Но приглядись и увидишь, что есть на нашей улице и перемены. Видишь, на бампере «фольксвагена» появилась еще наклейка: «Хочется? Сделай!» Видишь афишу у старого разукрашенного входа в кино. Раньше ее не было. Там, где мы когда-то смотрели «Генриха V»[138] и «Кей Ларго»,[139] теперь показывают «Глубокую глотку»[140].
Согласен, перемены малы. Их и переменами-то не назовешь, тот же самый овес, только гуще пророс. Пожимаешь плечами. Что? Да, ты прав. Что из этого.
Ты хотел узнать, что я собираюсь делать. Ладно. Расскажу с удовольствием, потому что как раз сегодня, проснувшись, я окончательно понял. На самом деле все просто. Даже не понимаю, зачем нужно было столько мучиться, чтобы прийти к этому. Всегда под самым носом лежало.
Да, осенило внезапно, и решение оказалось простым и ясным, как в задачке по арифметике. Между прочим, так оно и должно было быть: немножко логики, простой, как дважды два. И вот вижу, в чем дело и как быть. Ради тебя представлю это как простой школьный силлогизм.
1. Мы живем в Содоме.
2. Я предлагаю не жить в Содоме и не воспитывать в нем своих сыновей и дочерей.
3. Твой Бог либо существует, либо нет.
4. Если он существует, он долго не потерпит Содома. Он или сам его уничтожит, или предоставит уничтожить его русским или китайцам, как он спустил с цепи ассирийцев на иудеев, а спартанцев на афинян. Сколько потребуется спартанцев, чтобы уничтожить эти двести миллионов афинян? Десять тысяч? Тысяча? Сотня? Дюжина? Один-единственный?

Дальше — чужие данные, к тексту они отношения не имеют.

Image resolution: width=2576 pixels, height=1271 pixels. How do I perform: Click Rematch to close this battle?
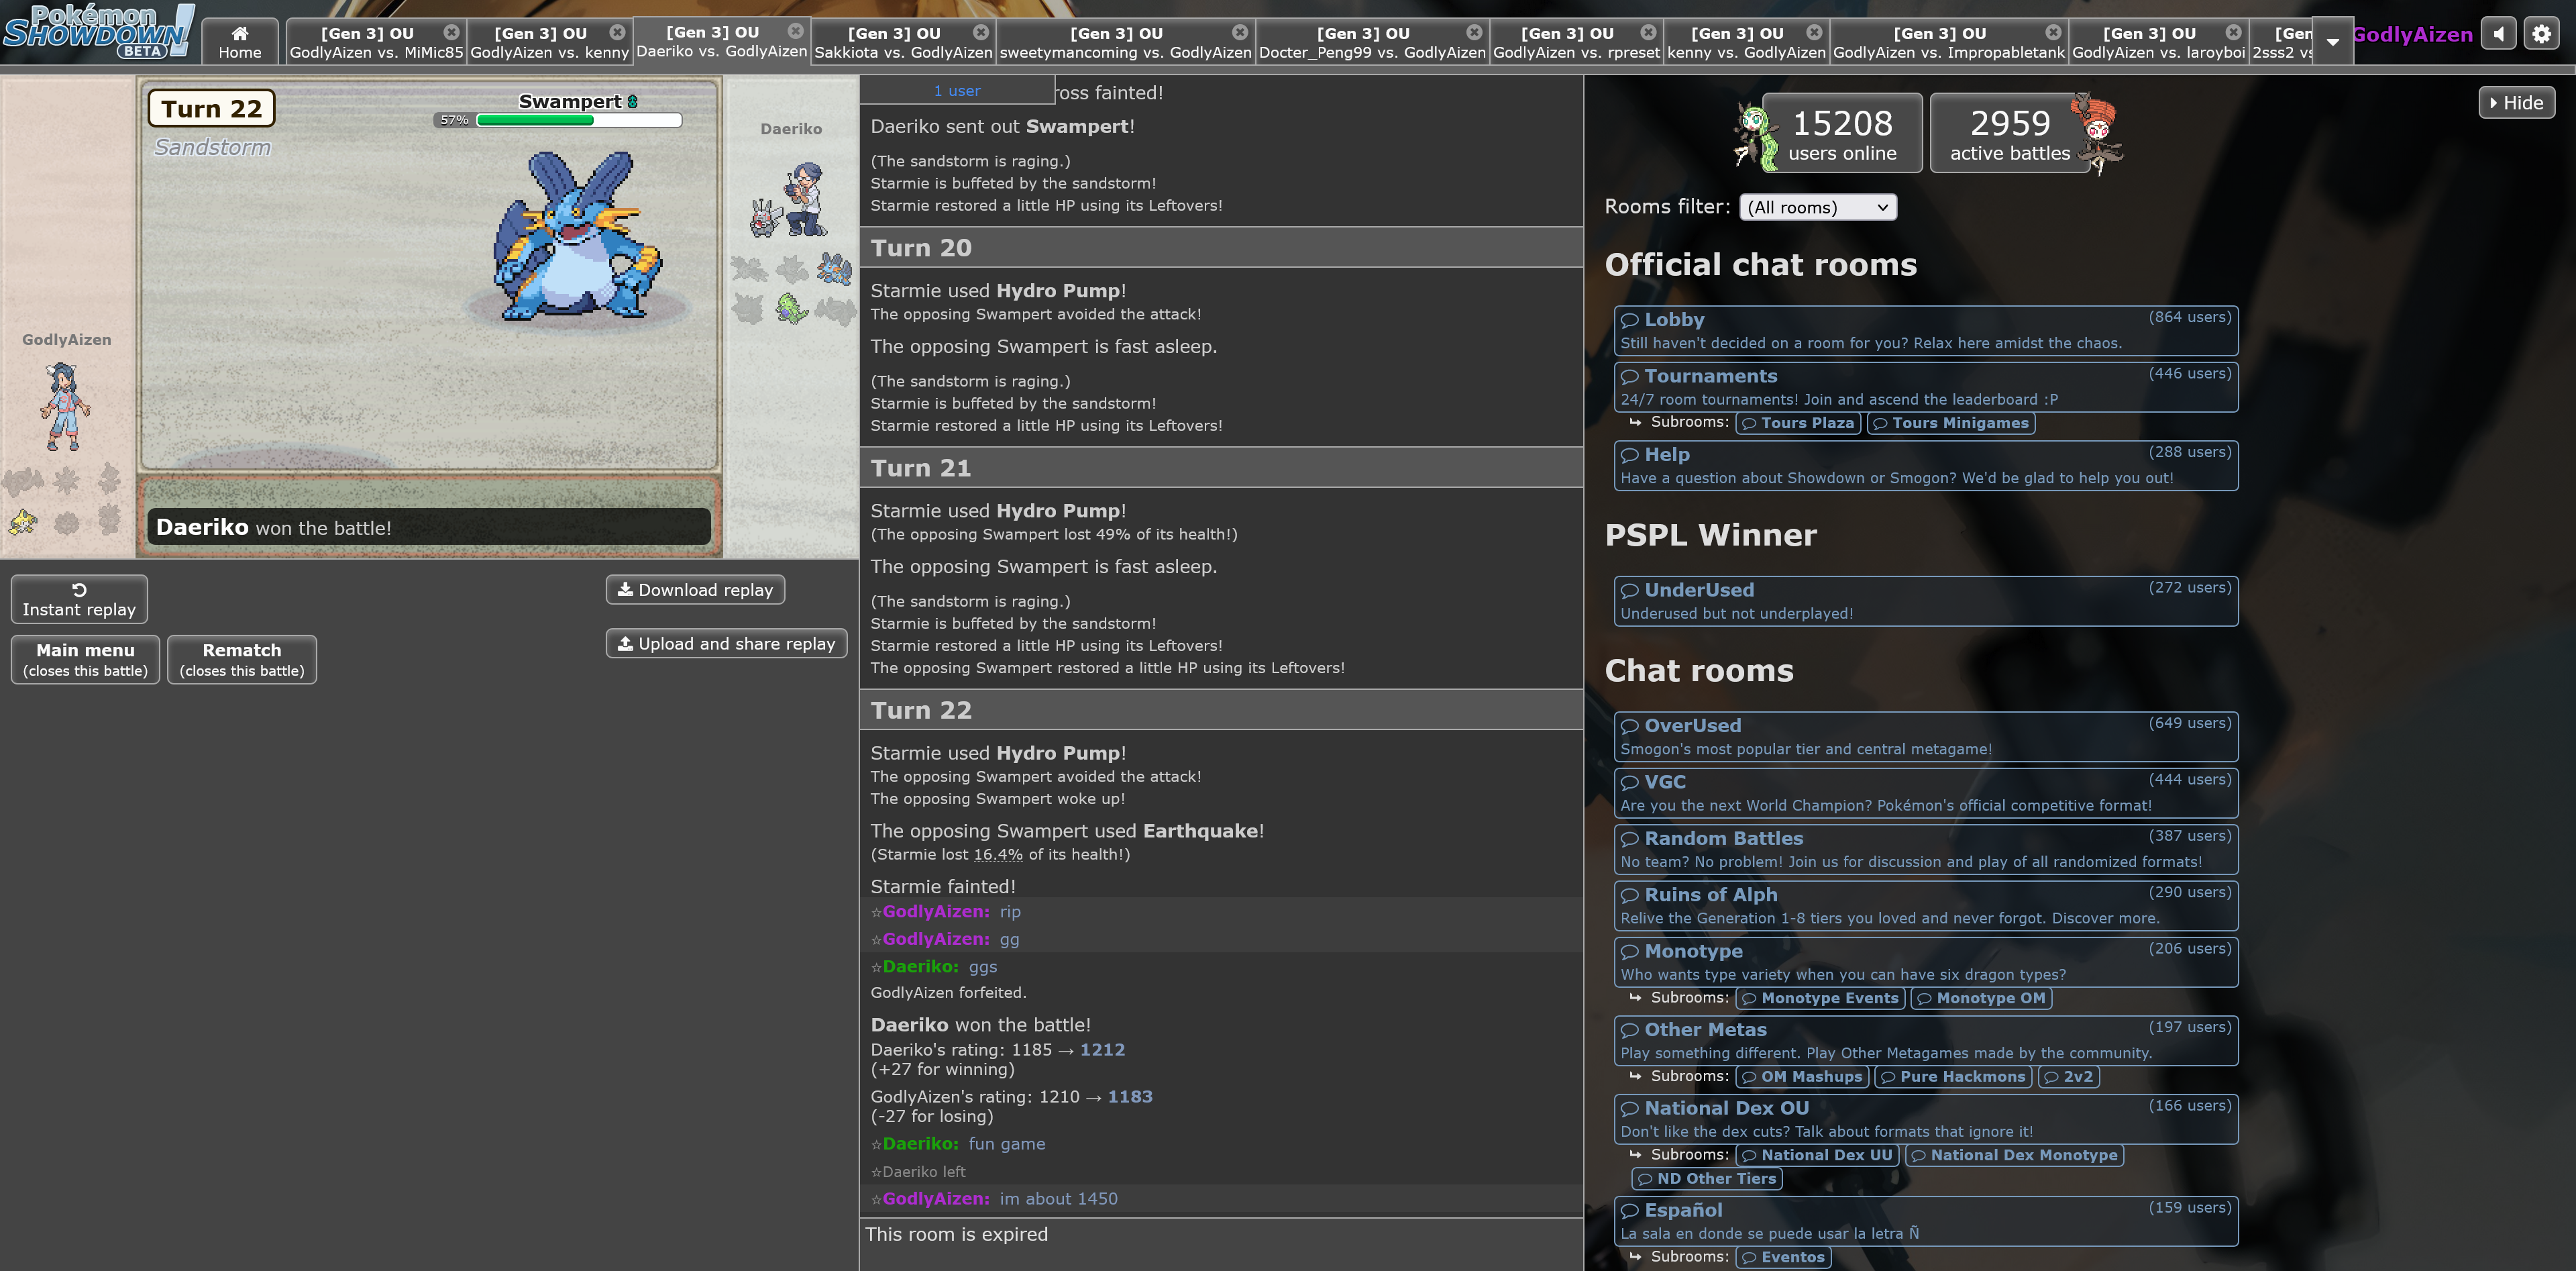pos(242,659)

5. Если Бога нет, то все за него сделаю я. Я один. Я сам стану основателем нового мира, один или вместе с теми, кто, подобно мне, не может терпеть старый. Мое отличие от Бога всего лишь в том, что с русскими и китайцами я тоже мириться не стану. Бог пользуется орудиями. А я и есть орудие, свое собственное. В долине Шенандоа не будет ни русаков, ни китаёз. Мы их не потерпим. Мы знаем, что нам надо. И мы это получим. Если понадобится меч, мы возьмем меч.
6. Я буду ждать, вашему Богу я дам время.
Молчишь. И глаза у тебя пустые.
Ах да, падре, вы же собираетесь взять небольшой приход в Алабаме, проповедовать евангелие, обращать хлеб в тело Христово, отпускать грехи торговцам «бьюиками» и причащать домохозяек с окраин!
Наконец-то ты смотришь на меня, но как странно! А, вот оно что, я вдруг понял тебя. Я читаю в тебе так же быстро, как тогда, когда мы были неразлучны. Ну, теперь-то мы поняли друг друга по-настоящему.
Скажи мне — прав я или нет?
Ты что-то знаешь, чего не знаю я, и хочешь со мной этим поделиться, но почему-то все не решаешься.
Да.
Ты заговорил! Громко и отчетливо! И смотришь мне прямо в глаза!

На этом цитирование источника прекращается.